> [EXERCISE GOAL]: Copy every line of the material below without changing anything.

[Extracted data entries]

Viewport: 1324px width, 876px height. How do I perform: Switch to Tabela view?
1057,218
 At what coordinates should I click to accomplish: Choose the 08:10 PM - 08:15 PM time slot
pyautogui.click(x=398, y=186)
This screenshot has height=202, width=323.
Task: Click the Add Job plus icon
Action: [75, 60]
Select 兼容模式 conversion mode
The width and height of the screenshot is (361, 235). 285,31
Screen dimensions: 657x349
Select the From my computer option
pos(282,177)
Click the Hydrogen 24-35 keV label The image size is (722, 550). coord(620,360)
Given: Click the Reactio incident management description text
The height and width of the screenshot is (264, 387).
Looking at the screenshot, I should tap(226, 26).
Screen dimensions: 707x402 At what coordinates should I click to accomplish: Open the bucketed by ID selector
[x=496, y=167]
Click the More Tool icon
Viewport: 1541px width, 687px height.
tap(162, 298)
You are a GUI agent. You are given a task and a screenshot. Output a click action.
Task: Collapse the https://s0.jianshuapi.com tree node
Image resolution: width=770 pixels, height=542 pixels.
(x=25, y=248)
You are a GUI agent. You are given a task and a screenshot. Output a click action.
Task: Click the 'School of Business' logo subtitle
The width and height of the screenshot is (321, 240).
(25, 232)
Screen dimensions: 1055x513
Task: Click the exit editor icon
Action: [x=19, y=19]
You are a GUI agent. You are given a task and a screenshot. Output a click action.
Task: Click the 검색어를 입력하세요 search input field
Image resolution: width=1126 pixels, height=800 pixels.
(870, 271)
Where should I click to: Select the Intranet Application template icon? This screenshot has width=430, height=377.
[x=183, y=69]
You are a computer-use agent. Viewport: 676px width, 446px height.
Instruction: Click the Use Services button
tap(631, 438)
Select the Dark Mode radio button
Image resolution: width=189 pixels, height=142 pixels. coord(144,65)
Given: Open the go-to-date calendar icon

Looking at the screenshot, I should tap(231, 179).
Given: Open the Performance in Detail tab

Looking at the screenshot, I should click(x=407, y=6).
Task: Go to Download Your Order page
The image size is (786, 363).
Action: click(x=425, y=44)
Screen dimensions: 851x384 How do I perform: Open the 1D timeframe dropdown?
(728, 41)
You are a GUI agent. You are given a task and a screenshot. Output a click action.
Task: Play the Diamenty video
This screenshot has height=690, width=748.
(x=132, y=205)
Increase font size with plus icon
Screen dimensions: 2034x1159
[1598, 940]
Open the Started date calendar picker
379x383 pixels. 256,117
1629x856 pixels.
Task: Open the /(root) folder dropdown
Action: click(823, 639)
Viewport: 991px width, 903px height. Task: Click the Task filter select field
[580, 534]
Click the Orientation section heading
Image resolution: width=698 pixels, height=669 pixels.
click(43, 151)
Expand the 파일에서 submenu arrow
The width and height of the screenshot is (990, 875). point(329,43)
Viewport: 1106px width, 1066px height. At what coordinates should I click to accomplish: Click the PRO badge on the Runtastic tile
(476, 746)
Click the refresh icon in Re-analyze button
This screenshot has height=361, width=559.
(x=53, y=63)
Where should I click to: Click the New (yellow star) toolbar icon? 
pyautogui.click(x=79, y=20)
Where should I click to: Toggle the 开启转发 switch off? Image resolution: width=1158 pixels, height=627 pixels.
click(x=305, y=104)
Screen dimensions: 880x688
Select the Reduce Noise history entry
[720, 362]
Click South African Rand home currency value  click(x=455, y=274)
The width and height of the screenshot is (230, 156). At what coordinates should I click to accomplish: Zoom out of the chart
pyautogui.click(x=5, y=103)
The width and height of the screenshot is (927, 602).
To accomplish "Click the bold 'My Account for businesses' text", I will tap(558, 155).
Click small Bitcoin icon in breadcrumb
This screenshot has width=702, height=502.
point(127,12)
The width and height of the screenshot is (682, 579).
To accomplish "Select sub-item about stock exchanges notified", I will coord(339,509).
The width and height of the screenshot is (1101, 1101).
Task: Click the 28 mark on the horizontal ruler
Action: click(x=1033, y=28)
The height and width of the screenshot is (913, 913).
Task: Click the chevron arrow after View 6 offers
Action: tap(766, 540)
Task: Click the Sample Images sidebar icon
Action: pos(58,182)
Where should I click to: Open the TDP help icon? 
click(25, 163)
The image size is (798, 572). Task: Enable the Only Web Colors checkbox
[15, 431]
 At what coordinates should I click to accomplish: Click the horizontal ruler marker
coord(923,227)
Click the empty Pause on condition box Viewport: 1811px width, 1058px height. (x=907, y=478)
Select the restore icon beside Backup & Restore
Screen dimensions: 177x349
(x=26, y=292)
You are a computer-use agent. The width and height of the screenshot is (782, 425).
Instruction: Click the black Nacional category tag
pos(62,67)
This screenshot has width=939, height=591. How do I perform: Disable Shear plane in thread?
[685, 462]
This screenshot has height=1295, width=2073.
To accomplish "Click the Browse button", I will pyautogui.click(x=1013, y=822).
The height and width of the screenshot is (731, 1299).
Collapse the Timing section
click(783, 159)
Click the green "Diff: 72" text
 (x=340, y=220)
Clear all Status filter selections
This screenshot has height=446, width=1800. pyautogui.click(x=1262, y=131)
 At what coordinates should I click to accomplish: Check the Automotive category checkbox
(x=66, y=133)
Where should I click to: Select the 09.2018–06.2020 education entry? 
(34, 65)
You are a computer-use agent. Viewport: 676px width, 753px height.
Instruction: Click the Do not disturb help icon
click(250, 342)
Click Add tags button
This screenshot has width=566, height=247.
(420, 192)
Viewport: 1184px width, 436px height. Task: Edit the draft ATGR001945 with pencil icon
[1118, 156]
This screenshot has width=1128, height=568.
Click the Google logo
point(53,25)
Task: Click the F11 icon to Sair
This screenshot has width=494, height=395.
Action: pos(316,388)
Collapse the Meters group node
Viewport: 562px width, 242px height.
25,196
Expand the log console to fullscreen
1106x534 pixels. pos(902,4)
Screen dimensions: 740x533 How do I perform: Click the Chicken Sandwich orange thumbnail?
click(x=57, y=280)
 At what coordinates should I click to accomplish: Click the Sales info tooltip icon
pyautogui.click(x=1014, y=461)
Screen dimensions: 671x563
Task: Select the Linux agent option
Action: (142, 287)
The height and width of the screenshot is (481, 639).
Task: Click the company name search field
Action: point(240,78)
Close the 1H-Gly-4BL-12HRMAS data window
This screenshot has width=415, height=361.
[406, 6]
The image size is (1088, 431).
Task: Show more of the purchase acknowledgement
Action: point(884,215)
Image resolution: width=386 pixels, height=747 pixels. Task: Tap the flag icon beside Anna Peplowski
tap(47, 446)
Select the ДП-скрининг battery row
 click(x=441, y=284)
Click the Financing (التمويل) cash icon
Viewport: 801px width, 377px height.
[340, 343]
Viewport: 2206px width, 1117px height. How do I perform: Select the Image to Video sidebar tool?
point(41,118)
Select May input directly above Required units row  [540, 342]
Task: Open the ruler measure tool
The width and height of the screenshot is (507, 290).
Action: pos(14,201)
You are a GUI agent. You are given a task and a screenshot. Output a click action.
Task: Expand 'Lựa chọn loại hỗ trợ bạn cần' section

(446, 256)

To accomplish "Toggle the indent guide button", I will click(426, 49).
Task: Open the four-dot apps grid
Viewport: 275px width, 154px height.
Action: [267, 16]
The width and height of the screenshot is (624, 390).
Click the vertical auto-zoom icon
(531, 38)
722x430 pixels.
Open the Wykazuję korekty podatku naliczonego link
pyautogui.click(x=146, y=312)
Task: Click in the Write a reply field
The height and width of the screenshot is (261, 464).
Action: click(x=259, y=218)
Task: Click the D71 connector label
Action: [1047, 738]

> [THE RESULT]:
Viewport: 1324px width, 876px height. How do I perform: Switch to Tabela view?
1057,218
 At what coordinates should I click to accomplish: Choose the 08:10 PM - 08:15 PM time slot
pyautogui.click(x=398, y=186)
This screenshot has height=202, width=323.
Task: Click the Add Job plus icon
Action: [75, 60]
Select 兼容模式 conversion mode
The width and height of the screenshot is (361, 235). 285,31
Screen dimensions: 657x349
Select the From my computer option
pos(282,177)
Click the Hydrogen 24-35 keV label The image size is (722, 550). coord(620,360)
Given: Click the Reactio incident management description text
The height and width of the screenshot is (264, 387).
Looking at the screenshot, I should tap(226, 26).
Screen dimensions: 707x402 At what coordinates should I click to accomplish: Open the bucketed by ID selector
[x=496, y=167]
Click the More Tool icon
Viewport: 1541px width, 687px height.
tap(162, 298)
You are a GUI agent. You are given a task and a screenshot. Output a click action.
Task: Collapse the https://s0.jianshuapi.com tree node
Image resolution: width=770 pixels, height=542 pixels.
(x=25, y=248)
You are a GUI agent. You are given a task and a screenshot. Output a click action.
Task: Click the 'School of Business' logo subtitle
The width and height of the screenshot is (321, 240).
(25, 232)
Screen dimensions: 1055x513
Task: Click the exit editor icon
Action: [x=19, y=19]
You are a GUI agent. You are given a task and a screenshot. Output a click action.
Task: Click the 검색어를 입력하세요 search input field
Image resolution: width=1126 pixels, height=800 pixels.
(870, 271)
Where should I click to: Select the Intranet Application template icon? This screenshot has width=430, height=377.
[x=183, y=69]
You are a computer-use agent. Viewport: 676px width, 446px height.
Instruction: Click the Use Services button
tap(631, 438)
Select the Dark Mode radio button
Image resolution: width=189 pixels, height=142 pixels. coord(144,65)
Given: Open the go-to-date calendar icon

Looking at the screenshot, I should tap(231, 179).
Given: Open the Performance in Detail tab

Looking at the screenshot, I should click(x=407, y=6).
Task: Go to Download Your Order page
The image size is (786, 363).
Action: click(x=425, y=44)
Screen dimensions: 851x384 How do I perform: Open the 1D timeframe dropdown?
(728, 41)
You are a GUI agent. You are given a task and a screenshot. Output a click action.
Task: Play the Diamenty video
This screenshot has height=690, width=748.
(x=132, y=205)
Increase font size with plus icon
Screen dimensions: 2034x1159
[1598, 940]
Open the Started date calendar picker
379x383 pixels. 256,117
1629x856 pixels.
Task: Open the /(root) folder dropdown
Action: click(823, 639)
Viewport: 991px width, 903px height. Task: Click the Task filter select field
[580, 534]
Click the Orientation section heading
Image resolution: width=698 pixels, height=669 pixels.
click(43, 151)
Expand the 파일에서 submenu arrow
The width and height of the screenshot is (990, 875). point(329,43)
Viewport: 1106px width, 1066px height. At what coordinates should I click to accomplish: Click the PRO badge on the Runtastic tile
(476, 746)
Click the refresh icon in Re-analyze button
This screenshot has height=361, width=559.
(x=53, y=63)
Where should I click to: Click the New (yellow star) toolbar icon? 
pyautogui.click(x=79, y=20)
Where should I click to: Toggle the 开启转发 switch off? Image resolution: width=1158 pixels, height=627 pixels.
click(x=305, y=104)
Screen dimensions: 880x688
Select the Reduce Noise history entry
[720, 362]
Click South African Rand home currency value  click(x=455, y=274)
The width and height of the screenshot is (230, 156). At what coordinates should I click to accomplish: Zoom out of the chart
pyautogui.click(x=5, y=103)
The width and height of the screenshot is (927, 602).
To accomplish "Click the bold 'My Account for businesses' text", I will tap(558, 155).
Click small Bitcoin icon in breadcrumb
This screenshot has width=702, height=502.
point(127,12)
The width and height of the screenshot is (682, 579).
To accomplish "Select sub-item about stock exchanges notified", I will coord(339,509).
The width and height of the screenshot is (1101, 1101).
Task: Click the 28 mark on the horizontal ruler
Action: click(x=1033, y=28)
The height and width of the screenshot is (913, 913).
Task: Click the chevron arrow after View 6 offers
Action: tap(766, 540)
Task: Click the Sample Images sidebar icon
Action: pos(58,182)
Where should I click to: Open the TDP help icon? 
click(25, 163)
The image size is (798, 572). Task: Enable the Only Web Colors checkbox
[15, 431]
 At what coordinates should I click to accomplish: Click the horizontal ruler marker
coord(923,227)
Click the empty Pause on condition box Viewport: 1811px width, 1058px height. (x=907, y=478)
Select the restore icon beside Backup & Restore
Screen dimensions: 177x349
(x=26, y=292)
You are a computer-use agent. The width and height of the screenshot is (782, 425).
Instruction: Click the black Nacional category tag
pos(62,67)
This screenshot has width=939, height=591. How do I perform: Disable Shear plane in thread?
[685, 462]
This screenshot has height=1295, width=2073.
To accomplish "Click the Browse button", I will pyautogui.click(x=1013, y=822).
The height and width of the screenshot is (731, 1299).
Collapse the Timing section
click(783, 159)
Click the green "Diff: 72" text
 (x=340, y=220)
Clear all Status filter selections
This screenshot has height=446, width=1800. pyautogui.click(x=1262, y=131)
 At what coordinates should I click to accomplish: Check the Automotive category checkbox
(x=66, y=133)
Where should I click to: Select the 09.2018–06.2020 education entry? 
(34, 65)
You are a computer-use agent. Viewport: 676px width, 753px height.
Instruction: Click the Do not disturb help icon
click(250, 342)
Click Add tags button
This screenshot has width=566, height=247.
(420, 192)
Viewport: 1184px width, 436px height. Task: Edit the draft ATGR001945 with pencil icon
[1118, 156]
This screenshot has width=1128, height=568.
Click the Google logo
point(53,25)
Task: Click the F11 icon to Sair
This screenshot has width=494, height=395.
Action: pos(316,388)
Collapse the Meters group node
Viewport: 562px width, 242px height.
25,196
Expand the log console to fullscreen
1106x534 pixels. pos(902,4)
Screen dimensions: 740x533 How do I perform: Click the Chicken Sandwich orange thumbnail?
click(x=57, y=280)
 At what coordinates should I click to accomplish: Click the Sales info tooltip icon
pyautogui.click(x=1014, y=461)
Screen dimensions: 671x563
Task: Select the Linux agent option
Action: (142, 287)
The height and width of the screenshot is (481, 639).
Task: Click the company name search field
Action: point(240,78)
Close the 1H-Gly-4BL-12HRMAS data window
This screenshot has width=415, height=361.
[406, 6]
The image size is (1088, 431).
Task: Show more of the purchase acknowledgement
Action: point(884,215)
Image resolution: width=386 pixels, height=747 pixels. Task: Tap the flag icon beside Anna Peplowski
tap(47, 446)
Select the ДП-скрининг battery row
 click(x=441, y=284)
Click the Financing (التمويل) cash icon
Viewport: 801px width, 377px height.
[340, 343]
Viewport: 2206px width, 1117px height. How do I perform: Select the Image to Video sidebar tool?
point(41,118)
Select May input directly above Required units row  [540, 342]
Task: Open the ruler measure tool
The width and height of the screenshot is (507, 290).
Action: pos(14,201)
You are a GUI agent. You are given a task and a screenshot. Output a click action.
Task: Expand 'Lựa chọn loại hỗ trợ bạn cần' section

(446, 256)

To accomplish "Toggle the indent guide button", I will click(426, 49).
Task: Open the four-dot apps grid
Viewport: 275px width, 154px height.
Action: [267, 16]
The width and height of the screenshot is (624, 390).
Click the vertical auto-zoom icon
(531, 38)
722x430 pixels.
Open the Wykazuję korekty podatku naliczonego link
pyautogui.click(x=146, y=312)
Task: Click in the Write a reply field
The height and width of the screenshot is (261, 464).
Action: click(x=259, y=218)
Task: Click the D71 connector label
Action: [1047, 738]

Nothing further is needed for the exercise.